Quantel’s Paintbox: The Computer Which Influenced The Masses.
Forty years ago, British company Quantel introduced a graphics computer which everyone has seen the images it created but few even know its name. The Paintbox was the first real time, full color digital paint system, running on proprietary hardware and controlled by a patented pressure sensitive stylus and tablet. There was nothing like it and it quickly became the industry standard across the world, despite a $250,000 price tag.
If you saw a weather map, news graphic, TV commercial or music video in the 1980’s and into the 90’s, it was highly likely that it was created on the Quantel Paintbox. Its crisp bright colors influenced aesthetics and its ability to digitally manipulate images laid the foundations for how we now visually accept the things we see on our screens every day. The Paintbox kickstarted the Photoshop Era, nine years before Adobe released Photoshop 1.0 and set off a chain of patent battles which would ultimately end in forcing Quantel to relinquish their digital domination. As artist David Hockney noted when creating his “first coloured glass drawings” on a Quantel Paintbox in 1987, “It is a new media, I have no doubt about it”.
Adrian Wilson is considered the first photographer to specialize in manipulation of images using a digital paint system.

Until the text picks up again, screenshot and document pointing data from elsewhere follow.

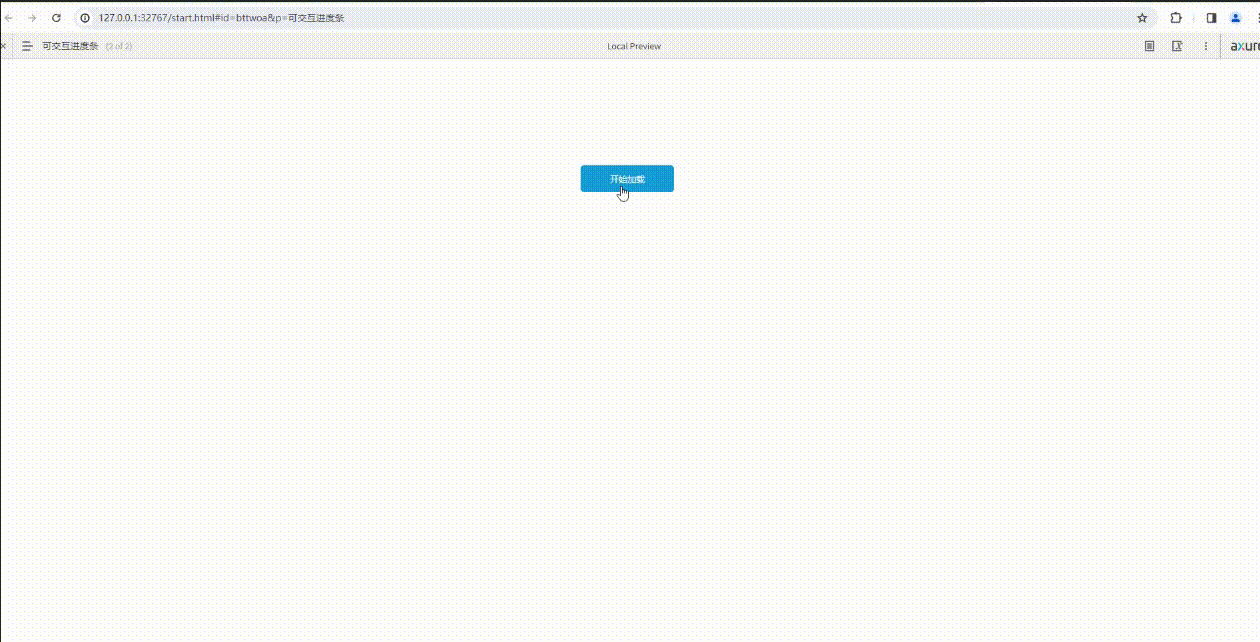This screenshot has height=642, width=1260.
Task: Click the Local Preview label
Action: coord(634,46)
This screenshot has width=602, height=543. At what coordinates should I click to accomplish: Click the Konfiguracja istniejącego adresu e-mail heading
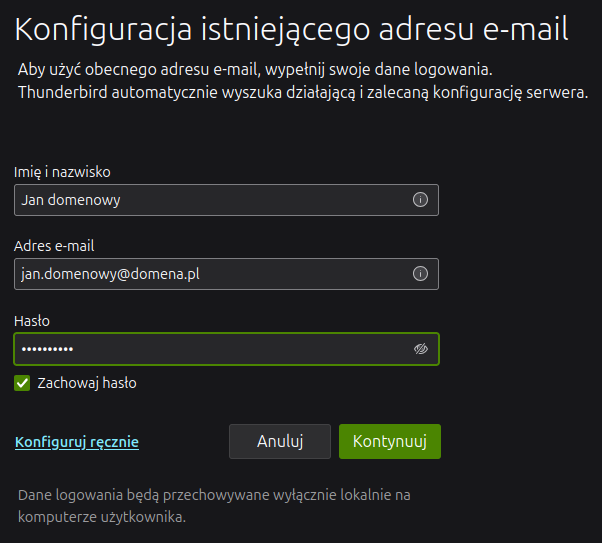coord(291,30)
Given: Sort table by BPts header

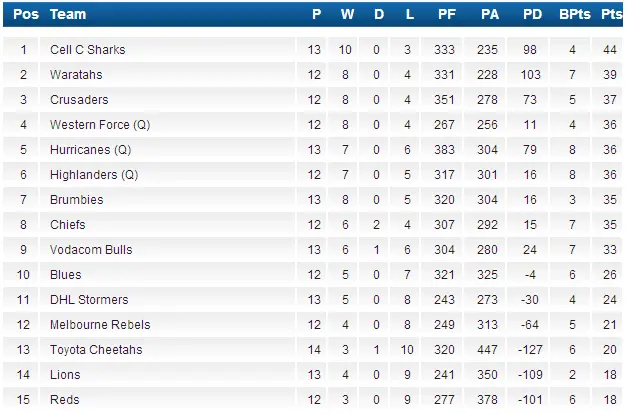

He began using a Quantel Paintbox in 1986 and his work was commissioned for 1980’s record covers, featured in Cleveland Gallery’s 1988 Art & Computers show and used in the 1989 Siggraph essay “Does ‘Computer Art’ Still Exist?”. Wilson had a 6 week solo show of his 1980’s Paintbox work at Blackpool School of Art earlier this year and owns one of only five Paintboxes in N. America, which has recently been restored to full working order.
Wilson will guide us over zoom through the Paintbox’s fantastic but unknown history, its technical and creative background, plus the plans for the future.